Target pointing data
● ● ●

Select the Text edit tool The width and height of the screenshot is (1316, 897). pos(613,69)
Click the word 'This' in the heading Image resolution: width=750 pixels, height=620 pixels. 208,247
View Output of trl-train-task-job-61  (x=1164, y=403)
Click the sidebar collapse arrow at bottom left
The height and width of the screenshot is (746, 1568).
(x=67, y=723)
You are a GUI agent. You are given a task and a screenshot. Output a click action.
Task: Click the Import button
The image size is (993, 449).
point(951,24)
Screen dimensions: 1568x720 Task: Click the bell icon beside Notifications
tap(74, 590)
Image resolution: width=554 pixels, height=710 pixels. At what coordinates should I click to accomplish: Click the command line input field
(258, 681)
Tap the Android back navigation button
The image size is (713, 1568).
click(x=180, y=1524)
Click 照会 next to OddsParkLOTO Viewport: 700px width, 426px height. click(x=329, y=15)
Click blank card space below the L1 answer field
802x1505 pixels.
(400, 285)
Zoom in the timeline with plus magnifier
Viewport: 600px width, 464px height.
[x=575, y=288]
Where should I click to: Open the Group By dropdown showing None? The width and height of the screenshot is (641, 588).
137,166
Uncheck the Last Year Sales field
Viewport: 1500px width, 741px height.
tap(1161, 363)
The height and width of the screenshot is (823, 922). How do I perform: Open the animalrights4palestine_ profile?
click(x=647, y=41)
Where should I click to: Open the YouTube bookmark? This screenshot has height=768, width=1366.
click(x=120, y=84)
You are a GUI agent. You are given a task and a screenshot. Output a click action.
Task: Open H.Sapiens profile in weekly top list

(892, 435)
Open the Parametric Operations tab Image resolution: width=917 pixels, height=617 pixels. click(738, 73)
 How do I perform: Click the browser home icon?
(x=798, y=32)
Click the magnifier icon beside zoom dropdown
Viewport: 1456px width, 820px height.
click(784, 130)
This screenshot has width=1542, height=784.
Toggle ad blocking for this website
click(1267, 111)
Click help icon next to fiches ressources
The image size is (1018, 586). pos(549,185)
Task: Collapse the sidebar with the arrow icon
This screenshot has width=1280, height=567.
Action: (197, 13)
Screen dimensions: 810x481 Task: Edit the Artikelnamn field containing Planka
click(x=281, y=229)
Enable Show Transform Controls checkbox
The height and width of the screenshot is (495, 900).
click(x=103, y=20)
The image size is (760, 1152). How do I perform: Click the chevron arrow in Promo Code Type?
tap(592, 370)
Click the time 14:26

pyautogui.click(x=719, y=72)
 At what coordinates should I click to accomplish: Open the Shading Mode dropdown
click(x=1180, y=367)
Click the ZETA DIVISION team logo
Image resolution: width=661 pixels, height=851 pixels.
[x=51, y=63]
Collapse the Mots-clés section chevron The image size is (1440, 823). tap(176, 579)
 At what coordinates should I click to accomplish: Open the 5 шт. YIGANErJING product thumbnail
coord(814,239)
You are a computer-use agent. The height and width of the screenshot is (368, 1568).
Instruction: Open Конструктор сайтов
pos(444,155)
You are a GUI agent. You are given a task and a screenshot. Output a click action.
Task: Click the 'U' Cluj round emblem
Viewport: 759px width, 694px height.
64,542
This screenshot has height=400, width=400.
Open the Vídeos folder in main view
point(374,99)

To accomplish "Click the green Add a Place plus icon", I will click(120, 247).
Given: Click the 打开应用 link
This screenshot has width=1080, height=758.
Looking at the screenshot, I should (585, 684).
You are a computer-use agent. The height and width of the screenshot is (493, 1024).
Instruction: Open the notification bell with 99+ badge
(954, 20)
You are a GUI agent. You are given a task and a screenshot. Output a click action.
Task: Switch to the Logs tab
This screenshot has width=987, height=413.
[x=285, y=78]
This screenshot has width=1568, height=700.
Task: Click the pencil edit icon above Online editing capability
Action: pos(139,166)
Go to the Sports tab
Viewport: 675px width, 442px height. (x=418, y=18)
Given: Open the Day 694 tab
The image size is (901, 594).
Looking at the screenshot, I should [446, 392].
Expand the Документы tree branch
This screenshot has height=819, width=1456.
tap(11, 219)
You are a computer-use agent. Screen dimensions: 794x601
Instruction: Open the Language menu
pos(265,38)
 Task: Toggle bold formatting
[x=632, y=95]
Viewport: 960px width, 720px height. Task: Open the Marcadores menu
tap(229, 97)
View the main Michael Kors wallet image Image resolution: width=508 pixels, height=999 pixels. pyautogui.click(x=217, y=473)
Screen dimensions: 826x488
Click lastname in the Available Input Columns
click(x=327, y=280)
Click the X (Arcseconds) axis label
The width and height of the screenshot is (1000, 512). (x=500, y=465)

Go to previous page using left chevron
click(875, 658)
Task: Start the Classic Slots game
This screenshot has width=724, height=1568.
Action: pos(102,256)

● ● ●

▶ [DIRECTIONS]: Could you reproduce every one of the entries above word for word?

▶ [ANSWER TO THIS TASK]:
Select the Text edit tool The width and height of the screenshot is (1316, 897). pos(613,69)
Click the word 'This' in the heading Image resolution: width=750 pixels, height=620 pixels. 208,247
View Output of trl-train-task-job-61  (x=1164, y=403)
Click the sidebar collapse arrow at bottom left
The height and width of the screenshot is (746, 1568).
(x=67, y=723)
You are a GUI agent. You are given a task and a screenshot. Output a click action.
Task: Click the Import button
The image size is (993, 449).
point(951,24)
Screen dimensions: 1568x720 Task: Click the bell icon beside Notifications
tap(74, 590)
Image resolution: width=554 pixels, height=710 pixels. At what coordinates should I click to accomplish: Click the command line input field
(258, 681)
Tap the Android back navigation button
The image size is (713, 1568).
click(x=180, y=1524)
Click 照会 next to OddsParkLOTO Viewport: 700px width, 426px height. click(x=329, y=15)
Click blank card space below the L1 answer field
802x1505 pixels.
(400, 285)
Zoom in the timeline with plus magnifier
Viewport: 600px width, 464px height.
[x=575, y=288]
Where should I click to: Open the Group By dropdown showing None? The width and height of the screenshot is (641, 588).
137,166
Uncheck the Last Year Sales field
Viewport: 1500px width, 741px height.
tap(1161, 363)
The height and width of the screenshot is (823, 922). How do I perform: Open the animalrights4palestine_ profile?
click(x=647, y=41)
Where should I click to: Open the YouTube bookmark? This screenshot has height=768, width=1366.
click(x=120, y=84)
You are a GUI agent. You are given a task and a screenshot. Output a click action.
Task: Open H.Sapiens profile in weekly top list

(892, 435)
Open the Parametric Operations tab Image resolution: width=917 pixels, height=617 pixels. click(738, 73)
 How do I perform: Click the browser home icon?
(x=798, y=32)
Click the magnifier icon beside zoom dropdown
Viewport: 1456px width, 820px height.
click(784, 130)
This screenshot has width=1542, height=784.
Toggle ad blocking for this website
click(1267, 111)
Click help icon next to fiches ressources
The image size is (1018, 586). pos(549,185)
Task: Collapse the sidebar with the arrow icon
This screenshot has width=1280, height=567.
Action: (197, 13)
Screen dimensions: 810x481 Task: Edit the Artikelnamn field containing Planka
click(x=281, y=229)
Enable Show Transform Controls checkbox
The height and width of the screenshot is (495, 900).
click(x=103, y=20)
The image size is (760, 1152). How do I perform: Click the chevron arrow in Promo Code Type?
tap(592, 370)
Click the time 14:26

pyautogui.click(x=719, y=72)
 At what coordinates should I click to accomplish: Open the Shading Mode dropdown
click(x=1180, y=367)
Click the ZETA DIVISION team logo
Image resolution: width=661 pixels, height=851 pixels.
[x=51, y=63]
Collapse the Mots-clés section chevron The image size is (1440, 823). tap(176, 579)
 At what coordinates should I click to accomplish: Open the 5 шт. YIGANErJING product thumbnail
coord(814,239)
You are a computer-use agent. The height and width of the screenshot is (368, 1568).
Instruction: Open Конструктор сайтов
pos(444,155)
You are a GUI agent. You are given a task and a screenshot. Output a click action.
Task: Click the 'U' Cluj round emblem
Viewport: 759px width, 694px height.
64,542
This screenshot has height=400, width=400.
Open the Vídeos folder in main view
point(374,99)

To accomplish "Click the green Add a Place plus icon", I will click(120, 247).
Given: Click the 打开应用 link
This screenshot has width=1080, height=758.
Looking at the screenshot, I should (585, 684).
You are a computer-use agent. The height and width of the screenshot is (493, 1024).
Instruction: Open the notification bell with 99+ badge
(954, 20)
You are a GUI agent. You are given a task and a screenshot. Output a click action.
Task: Switch to the Logs tab
This screenshot has width=987, height=413.
[x=285, y=78]
This screenshot has width=1568, height=700.
Task: Click the pencil edit icon above Online editing capability
Action: pos(139,166)
Go to the Sports tab
Viewport: 675px width, 442px height. (x=418, y=18)
Given: Open the Day 694 tab
The image size is (901, 594).
Looking at the screenshot, I should [446, 392].
Expand the Документы tree branch
This screenshot has height=819, width=1456.
tap(11, 219)
You are a computer-use agent. Screen dimensions: 794x601
Instruction: Open the Language menu
pos(265,38)
 Task: Toggle bold formatting
[x=632, y=95]
Viewport: 960px width, 720px height. Task: Open the Marcadores menu
tap(229, 97)
View the main Michael Kors wallet image Image resolution: width=508 pixels, height=999 pixels. pyautogui.click(x=217, y=473)
Screen dimensions: 826x488
Click lastname in the Available Input Columns
click(x=327, y=280)
Click the X (Arcseconds) axis label
The width and height of the screenshot is (1000, 512). (x=500, y=465)

Go to previous page using left chevron
click(875, 658)
Task: Start the Classic Slots game
This screenshot has width=724, height=1568.
Action: pos(102,256)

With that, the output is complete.